> _WHAT THIS TASK INVOLVES_: Copy the records below word for word, omitting the pictures.

> _PROVIDED RECORDS_:
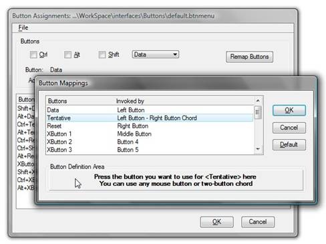
Task: Click the mappings list scroll down arrow
Action: (x=258, y=149)
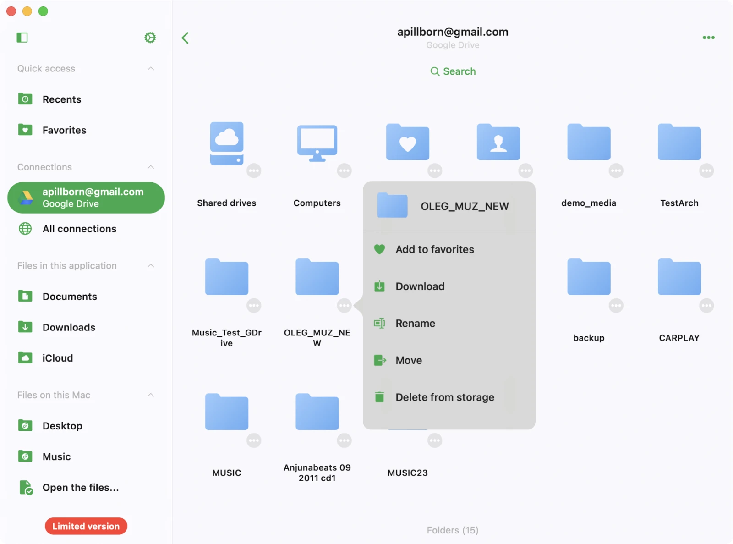Open All connections in the sidebar
The width and height of the screenshot is (733, 544).
[x=79, y=229]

> _PROBLEM SOLUTION_:
Task: Click the mappings list scroll down arrow
Action: (x=258, y=149)
Open All connections in the sidebar
The width and height of the screenshot is (733, 544).
[x=79, y=229]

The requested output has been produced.